GS: A lot of people feel that’s Sony’s way of taking on all comers – who do you feel is your main competitor right now?
DK: I would say that if you asked any gamer, our main competitor is the Xbox 360, just because the target demographic that we’re going after is similar. That being said, I think in regards to Nintendo and the Wii, it’s easier for us to go after the hardcore gamer first, as that’s kind of always been our target, and if we want to expand from there to the more casual gamer, it’s probably easier for us to do than start with the casual gamer, and try to go up to the hardcore gamer. It’s an easier message for me to deliver.
GS: Are you worried at all about Nintendo taking any marketshare from the PS3, or do you really feel like people will buy one HD console and the Wii?

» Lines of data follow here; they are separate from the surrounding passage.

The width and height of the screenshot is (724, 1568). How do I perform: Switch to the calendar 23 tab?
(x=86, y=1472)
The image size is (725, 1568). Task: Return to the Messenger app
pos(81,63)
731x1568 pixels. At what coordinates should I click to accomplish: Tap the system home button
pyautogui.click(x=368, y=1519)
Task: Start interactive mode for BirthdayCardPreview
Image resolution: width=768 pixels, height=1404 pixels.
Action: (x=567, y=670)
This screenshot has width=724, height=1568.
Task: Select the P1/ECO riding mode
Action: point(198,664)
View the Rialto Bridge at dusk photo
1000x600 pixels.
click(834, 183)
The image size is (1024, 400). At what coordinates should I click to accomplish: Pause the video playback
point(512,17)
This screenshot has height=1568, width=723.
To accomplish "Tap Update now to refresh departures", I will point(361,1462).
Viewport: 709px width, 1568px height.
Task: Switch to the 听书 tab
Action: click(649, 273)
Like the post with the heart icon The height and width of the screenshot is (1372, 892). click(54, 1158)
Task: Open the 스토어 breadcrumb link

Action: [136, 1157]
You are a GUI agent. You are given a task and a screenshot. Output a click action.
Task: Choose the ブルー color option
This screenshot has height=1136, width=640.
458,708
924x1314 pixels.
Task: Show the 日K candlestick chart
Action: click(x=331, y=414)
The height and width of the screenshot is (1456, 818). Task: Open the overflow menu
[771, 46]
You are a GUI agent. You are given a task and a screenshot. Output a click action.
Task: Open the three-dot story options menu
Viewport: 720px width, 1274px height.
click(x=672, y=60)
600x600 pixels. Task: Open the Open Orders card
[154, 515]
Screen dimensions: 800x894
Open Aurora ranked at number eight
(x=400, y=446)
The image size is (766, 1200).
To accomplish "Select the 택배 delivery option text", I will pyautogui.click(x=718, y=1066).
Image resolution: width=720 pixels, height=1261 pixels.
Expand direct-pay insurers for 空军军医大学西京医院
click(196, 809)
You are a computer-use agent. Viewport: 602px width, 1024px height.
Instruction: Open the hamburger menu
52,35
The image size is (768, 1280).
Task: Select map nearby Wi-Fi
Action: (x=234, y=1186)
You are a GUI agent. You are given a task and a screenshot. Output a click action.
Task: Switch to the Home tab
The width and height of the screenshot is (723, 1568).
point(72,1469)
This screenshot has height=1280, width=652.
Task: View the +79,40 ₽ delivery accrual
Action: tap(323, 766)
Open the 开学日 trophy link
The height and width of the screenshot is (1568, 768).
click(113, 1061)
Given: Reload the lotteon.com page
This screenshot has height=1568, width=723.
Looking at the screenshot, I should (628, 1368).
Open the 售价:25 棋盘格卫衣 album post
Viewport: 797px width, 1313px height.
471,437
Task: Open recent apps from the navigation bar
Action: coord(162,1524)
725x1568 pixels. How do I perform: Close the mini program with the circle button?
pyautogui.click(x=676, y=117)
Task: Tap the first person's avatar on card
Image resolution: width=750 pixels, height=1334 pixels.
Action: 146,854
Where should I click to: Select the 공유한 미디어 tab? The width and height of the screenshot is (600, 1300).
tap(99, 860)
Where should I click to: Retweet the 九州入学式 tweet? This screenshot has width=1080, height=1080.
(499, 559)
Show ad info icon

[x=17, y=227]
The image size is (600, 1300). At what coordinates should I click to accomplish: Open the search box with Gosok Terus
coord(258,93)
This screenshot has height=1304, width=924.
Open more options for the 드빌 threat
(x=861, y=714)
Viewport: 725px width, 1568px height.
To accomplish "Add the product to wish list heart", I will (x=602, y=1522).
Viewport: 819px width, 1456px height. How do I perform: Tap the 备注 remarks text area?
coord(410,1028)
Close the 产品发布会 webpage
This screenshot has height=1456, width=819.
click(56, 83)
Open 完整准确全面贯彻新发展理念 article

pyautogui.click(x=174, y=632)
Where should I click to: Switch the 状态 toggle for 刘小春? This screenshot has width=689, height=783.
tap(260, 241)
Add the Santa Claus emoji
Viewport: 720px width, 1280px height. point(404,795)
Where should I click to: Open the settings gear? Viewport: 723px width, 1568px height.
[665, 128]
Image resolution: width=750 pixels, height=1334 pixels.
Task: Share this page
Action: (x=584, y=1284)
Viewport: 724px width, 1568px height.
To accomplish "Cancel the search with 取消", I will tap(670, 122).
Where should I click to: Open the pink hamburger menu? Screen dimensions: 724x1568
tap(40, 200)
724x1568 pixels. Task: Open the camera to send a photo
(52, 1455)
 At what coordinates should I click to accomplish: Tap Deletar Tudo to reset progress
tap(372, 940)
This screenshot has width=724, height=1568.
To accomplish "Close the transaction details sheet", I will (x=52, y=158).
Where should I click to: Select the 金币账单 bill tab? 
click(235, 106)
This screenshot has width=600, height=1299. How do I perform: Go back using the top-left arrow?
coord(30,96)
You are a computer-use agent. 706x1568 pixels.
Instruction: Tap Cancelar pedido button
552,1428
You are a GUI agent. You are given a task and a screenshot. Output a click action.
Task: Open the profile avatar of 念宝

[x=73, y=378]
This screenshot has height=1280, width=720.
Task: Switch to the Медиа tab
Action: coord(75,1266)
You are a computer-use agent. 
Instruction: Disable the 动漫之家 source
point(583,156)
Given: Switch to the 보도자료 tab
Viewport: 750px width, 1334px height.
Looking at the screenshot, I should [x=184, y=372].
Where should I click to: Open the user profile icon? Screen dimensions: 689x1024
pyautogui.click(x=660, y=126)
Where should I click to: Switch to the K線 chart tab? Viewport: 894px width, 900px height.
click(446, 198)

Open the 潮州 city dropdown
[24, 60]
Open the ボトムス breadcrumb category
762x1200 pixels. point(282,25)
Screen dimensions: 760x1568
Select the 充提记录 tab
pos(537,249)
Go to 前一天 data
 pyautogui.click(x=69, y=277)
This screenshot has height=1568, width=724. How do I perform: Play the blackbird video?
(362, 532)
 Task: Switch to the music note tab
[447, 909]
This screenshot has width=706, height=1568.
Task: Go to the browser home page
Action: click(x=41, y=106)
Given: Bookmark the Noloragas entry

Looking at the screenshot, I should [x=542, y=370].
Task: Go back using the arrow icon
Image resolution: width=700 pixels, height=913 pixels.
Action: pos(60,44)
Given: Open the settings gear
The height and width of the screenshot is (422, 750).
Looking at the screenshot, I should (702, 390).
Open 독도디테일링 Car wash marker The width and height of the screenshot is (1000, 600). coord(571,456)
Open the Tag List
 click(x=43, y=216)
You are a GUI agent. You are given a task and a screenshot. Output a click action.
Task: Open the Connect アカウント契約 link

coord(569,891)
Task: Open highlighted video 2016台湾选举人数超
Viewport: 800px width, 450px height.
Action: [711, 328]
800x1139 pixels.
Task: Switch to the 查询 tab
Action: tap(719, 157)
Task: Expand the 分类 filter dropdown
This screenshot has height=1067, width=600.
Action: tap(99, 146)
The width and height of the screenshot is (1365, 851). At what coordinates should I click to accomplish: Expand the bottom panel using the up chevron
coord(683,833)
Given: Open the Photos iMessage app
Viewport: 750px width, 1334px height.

DK: Yeah, for us it’s apples and oranges when you compare the PS3 with Wii. They’ve done a great job of saying exactly who they’re going after, the casual gamer, the hardcore gamer, and we’ve said exactly who we’re going after. And you can’t, when you put the systems side by side technologically, and even price-wise, they just don’t compare to each other.
GS: What about the handheld market, how important do you think that’s going to be, going forward?
DK: I think handheld is incredibly important for us, particularly as we start developing more and more downloadable content. And I’m not just talking about games, I’m talking about entertainment content as well. Already the TiVo-to-go option for the PSP is turning into a huge hit for us, as people discover that they can take the shows they’ve already stored on their TiVo and put it on their PSP and while they’re riding the bus to work or to school, they can watch television shows on the PSP, I mean that’s huge. You can’t do that on anything else.
So again, I think when you compare the two products, the Nintendo product versus our product, it’s kind of apples and oranges. We’re providing more of an entertainment system, and they’re focused more on gaming.
GS: Have you found it difficult to balance the games that are released on PSP in the West and in Japan? It’s definitely doing better here, because it’s more hardcore and graphic-oriented.
DK: Yeah, you have to realize what games work best on the PSP, like action games work really well, sports games work really well…those aren’t the most popular games in Japan – it’s RPGs. And RPGs don’t necessarily lend themselves to the PSP, although I think we’ve got some really great ones. And it’s just a matter of getting the consumer in Japan accustomed to the idea of playing an expansive RPG on a handheld device.
GS: And how do the emulated downloads work for PSP? Have you announced pricing?
DK: Basically you just download them to the PS3, and bounce it to your PSP, and those will all be under $5. And then there will be downloadable content from hotspots.
GS: This is a bit of a stretch, but I know there’s a very good Saturn emulator for the PSP [the GiriGiri emulator has been officially licensed for PSP, and was used for Atlus' portable version of Princess Crown]…
DK: Ah, Saturn – that takes me back!
GS: As an ex-Saturn person, do you think there’s any chance of that downloadable content there?
DK: Oh, absolutely! Don’t say that I said you’re going to be able to download Saturn games though. The cool thing about Sony and about the platforms we’re working on is that it does open itself up to allow a lot of downloadable content from other catalogues, and you heard Ken talk about how we could do something like the entire Turbo Grafx 16 catalogue, pulling that over. So that’s what’s possible, but we haven’t announced anything.
GS: I’m an old Saturn fan, so…
DK: Panzer Dragoon, man, that was the game.